Bouchouras Georgios, Sofianidis Georgios, Kotis Konstantinos
Rehabilitation, School of Health Sciences, Metropolitan College, 54624 Thessaloniki, Greece.
Intelligent Systems Lab, Department of Cultural Technology and Communication, University of the Aegean, 81100 Mytilene, Greece.
J Clin Med. 2025 Mar 20;14(6):2120. doi: 10.3390/jcm14062120.
: Freezing of gait (FoG) is a debilitating motor symptom of Parkinson's disease (PD), characterized by sudden episodes where patients struggle to initiate or sustain movement, often describing a sensation of their feet being "glued to the ground." This study investigates the potential of machine-learning (ML) models to predict FoG severity in PD patients, focusing on the influence of dopaminergic medication by comparing gait parameters in ON and OFF medication states. : Specifically, this study employed spatiotemporal gait features to develop a predictive model for FoG severity, leveraging a random forest regressor to identify the most influential gait parameters associated with this in each medication state. The results indicate that the model achieved higher predictive performance in the OFF-medication condition (R² = 0.82, MAE = 2.25, MSE = 15.23) compared to the ON-medication condition (R² = 0.52, MAE = 4.16, MSE = 42.00). : These findings suggest that dopaminergic treatment alters gait dynamics, potentially reducing the reliability of FoG predictions when patients are medicated. Feature importance analysis revealed distinct gait characteristics associated with FoG severity across medication states. In the OFF condition, step length parameters, particularly left step length mean, were the most dominant predictors, alongside swing time and stride width, indicating the role of spatial and temporal gait control in FoG severity without medication. In contrast, under the ON medication condition, stride width and gait speed emerged as the most influential predictors, followed by stepping frequency, reflecting how medication influences stability and movement rhythm. : These findings highlight the need for predictive models that account for medication-induced gait variability, ensuring more reliable FoG detection. By integrating spatiotemporal gait analysis and ML-based prediction, this study contributes to the development of personalized intervention strategies for PD patients experiencing FoG episodes.

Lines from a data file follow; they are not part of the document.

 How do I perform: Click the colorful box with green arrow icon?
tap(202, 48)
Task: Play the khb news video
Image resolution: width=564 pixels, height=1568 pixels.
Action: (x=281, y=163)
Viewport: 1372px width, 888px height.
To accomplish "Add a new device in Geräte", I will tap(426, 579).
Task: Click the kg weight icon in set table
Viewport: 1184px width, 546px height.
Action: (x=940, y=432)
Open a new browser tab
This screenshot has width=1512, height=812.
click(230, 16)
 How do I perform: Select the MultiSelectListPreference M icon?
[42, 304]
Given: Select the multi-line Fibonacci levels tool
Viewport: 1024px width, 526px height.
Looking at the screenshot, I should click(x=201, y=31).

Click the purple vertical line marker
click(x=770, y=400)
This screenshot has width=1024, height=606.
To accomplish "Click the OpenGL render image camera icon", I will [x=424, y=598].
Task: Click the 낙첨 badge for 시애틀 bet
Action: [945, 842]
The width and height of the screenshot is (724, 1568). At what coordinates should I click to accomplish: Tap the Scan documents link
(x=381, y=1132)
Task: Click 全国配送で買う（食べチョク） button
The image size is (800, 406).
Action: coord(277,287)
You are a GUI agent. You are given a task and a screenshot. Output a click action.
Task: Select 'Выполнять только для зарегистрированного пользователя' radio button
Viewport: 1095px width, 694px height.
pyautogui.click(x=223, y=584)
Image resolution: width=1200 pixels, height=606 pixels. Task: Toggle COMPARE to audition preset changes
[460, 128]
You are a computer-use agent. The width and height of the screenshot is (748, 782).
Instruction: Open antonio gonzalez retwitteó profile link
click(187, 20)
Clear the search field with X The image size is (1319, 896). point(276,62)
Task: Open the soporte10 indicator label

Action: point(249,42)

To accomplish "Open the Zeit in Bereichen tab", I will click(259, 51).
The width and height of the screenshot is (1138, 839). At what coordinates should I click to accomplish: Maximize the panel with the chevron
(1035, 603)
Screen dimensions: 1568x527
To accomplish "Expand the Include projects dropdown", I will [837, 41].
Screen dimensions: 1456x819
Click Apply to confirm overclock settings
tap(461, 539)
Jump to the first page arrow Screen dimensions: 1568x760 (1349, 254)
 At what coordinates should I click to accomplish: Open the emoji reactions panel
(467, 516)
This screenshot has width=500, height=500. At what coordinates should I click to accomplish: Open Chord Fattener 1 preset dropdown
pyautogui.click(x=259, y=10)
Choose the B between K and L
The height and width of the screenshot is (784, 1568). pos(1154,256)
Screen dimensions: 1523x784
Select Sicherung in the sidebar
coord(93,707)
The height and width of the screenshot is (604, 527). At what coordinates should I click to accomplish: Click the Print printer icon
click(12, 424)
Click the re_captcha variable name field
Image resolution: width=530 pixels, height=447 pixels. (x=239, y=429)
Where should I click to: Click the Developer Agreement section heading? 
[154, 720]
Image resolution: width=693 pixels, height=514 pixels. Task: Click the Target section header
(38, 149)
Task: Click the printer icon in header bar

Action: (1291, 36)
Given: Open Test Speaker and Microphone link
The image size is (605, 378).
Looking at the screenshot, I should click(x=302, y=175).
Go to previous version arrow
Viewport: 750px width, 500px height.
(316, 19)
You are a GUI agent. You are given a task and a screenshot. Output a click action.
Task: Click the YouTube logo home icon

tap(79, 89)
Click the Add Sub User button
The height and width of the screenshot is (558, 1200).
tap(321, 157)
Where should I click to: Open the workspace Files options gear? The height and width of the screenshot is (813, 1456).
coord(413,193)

冻结步态(FoG)是帕金森病(PD)的一种使人衰弱的运动症状,其特征是突然发作,患者难以启动或维持运动,常描述感觉自己的脚“粘在地上”。本研究调查了机器学习(ML)模型预测PD患者FoG严重程度的潜力,通过比较服药和未服药状态下的步态参数,重点关注多巴胺能药物的影响。具体而言,本研究采用时空步态特征来开发FoG严重程度的预测模型,利用随机森林回归器来识别每种药物状态下与FoG相关的最具影响力的步态参数。结果表明,与服药状态(R² = 0.52,平均绝对误差 = 4.16,均方误差 = 42.00)相比,该模型在未服药状态下具有更高的预测性能(R² = 0.82,平均绝对误差 = 2.25,均方误差 = 15.23)。这些发现表明,多巴胺能治疗会改变步态动力学,可能会降低患者服药时FoG预测的可靠性。特征重要性分析揭示了不同药物状态下与FoG严重程度相关的独特步态特征。在未服药状态下,步长参数,特别是左步长平均值,是最主要的预测指标,同时还有摆动时间和步幅宽度,表明在未服药时时空步态控制对FoG严重程度的作用。相比之下,在服药状态下,步幅宽度和步态速度成为最具影响力的预测指标,其次是步频,反映了药物对稳定性和运动节奏的影响。这些发现凸显了需要考虑药物引起的步态变异性的预测模型,以确保更可靠的FoG检测。通过整合时空步态分析和基于ML的预测,本研究为经历FoG发作的PD患者的个性化干预策略的发展做出了贡献。